Vietnam had been a colony of France before the Second World War in which the Germans routed the French. At the end of that war, France tried to recolonise Vietnam which the people resisted. In the ensuring war, the Vietnamese militarily defeated France following the famous Battle of Dien Bien Phu. After that battle from March 13-May 7, 1954 in which the besieged    French army lost some 2,293 soldiers with 1,729 missing and 11,721 taken prisoner, France conceded defeat.

The victorious Vietnamese were already celebrating their independence from colonialism when the United States decided that they could not become an independent country because the popular forces that defeated France, were led by the Socialist leader Ho Chi Minh.

In the ensuing Vietnam War in which America used biological and chemical weapons, it lost 58,148 soldiers, 304,000 injured with 1,244 still missing. It also experienced what may be its highest rate of desertion when between July 1966 and December 1973, 503,000 US military personnel deserted.

Over two million Vietnamese on both sides died in the war, which saw America, like happened this month in Afghanistan, breaking into a run to get out. In the process, many of its local supporters were abandoned.

While America inherited the Vietnamese war following the defeat of France and rise of the communist Vietnamese, so did it inherit the Afghan War after the defeat of the Soviet Union and rise of the Taliban.  Basically, the Americans did not want the Taliban in power, they preferred the Northern Alliance. 

America saw in the 9/11 attacks traced to Osama Bin Laden who was then taking refuge in Afghanistan a good excuse to invade Afghanistan and not just take out the al Qaeda leader but also the Taliban government.

America learnt quite bitter lessons in Afghanistan.

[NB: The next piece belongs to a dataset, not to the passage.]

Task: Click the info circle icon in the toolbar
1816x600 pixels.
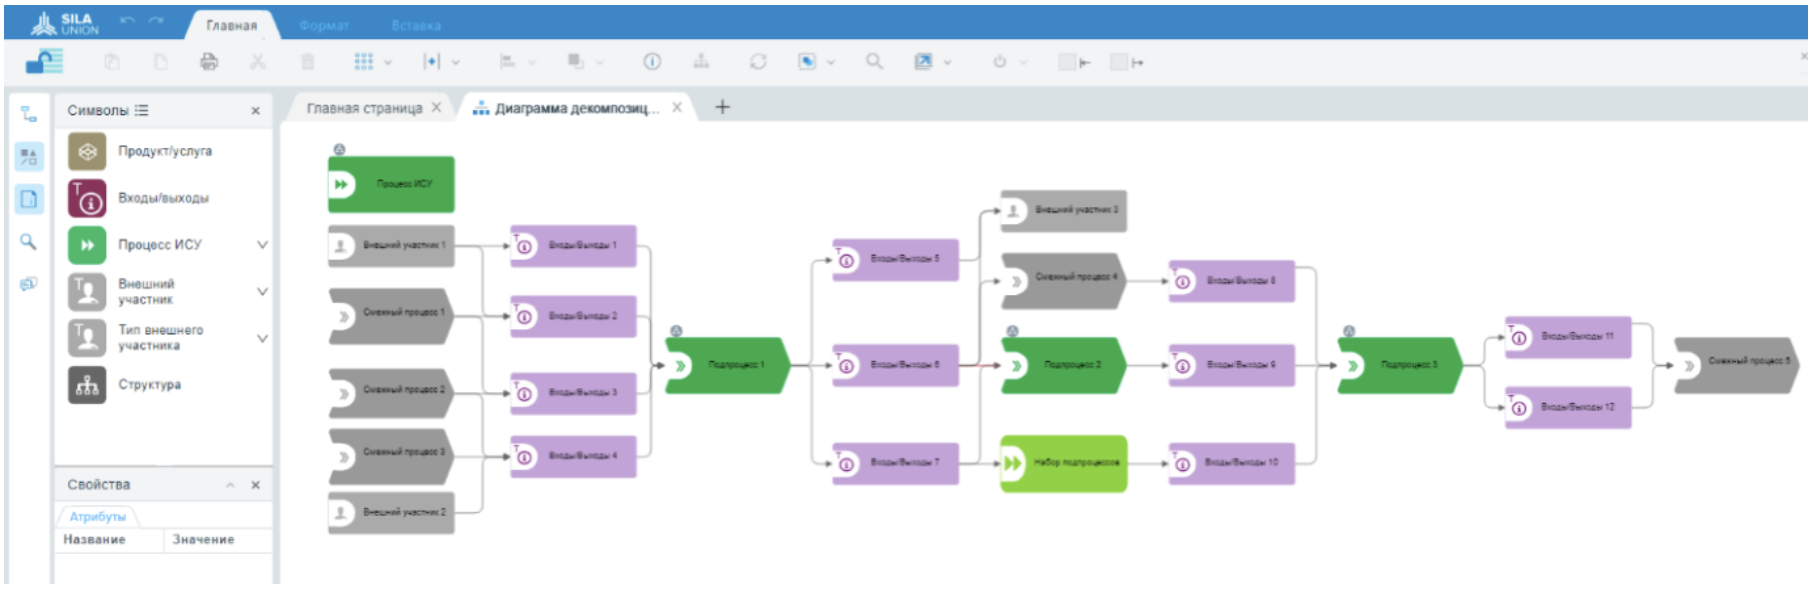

One of them was that when your enemy gives up its towns and cities, including its capital without putting up a fight, you should know they are planning brilliant strategies. When America invaded Afghanistan, the Afghan armed forces remained intact; it merely melted away to begin a guerrilla warfare that wore out the enemy.

When the Americans after its seeming victory, decided to build a new Afghan army, the clever Taliban asked its own recruits and supporters to enlist. So, America ended up    training Taliban recruits. Also, the new army had undetected Taliban soldiers and sympathisers embedded. 

The perception of the Afghan people was quite important. While the coalition forces were viewed by quite a number of Afghans as foreign invaders, and their local supporters as sell out, they saw the Taliban as fellow Afghans. Unlike groups such as al-Qaeda, ISIS and the Pakistani Taliban, the Afghan Taliban are not terrorists attacking people in various countries or being guns for hire, they never left their country.

If Bin Laden was the main reason for the invasion of Afghanistan, the coalition should have made peace with the Talban after he was killed on May 2, 2011. Over six years ago, America angrily rejected peace moves by its puppet Karzai government which believed the war against the Taliban was unwinnable. Events this month have vindicated it.

The Afghan War from 2001 to 2021 may yet be the biggest defeat of foreign troops in history; a rag tag army of locals took on 40 countries, including a total of 90,000 American soldiers, 40,000 Canadian troops and 150,000 British military personnel and remained undefeated!

As it was for the Americans in Vietnam, so is it for them in Afghanistan.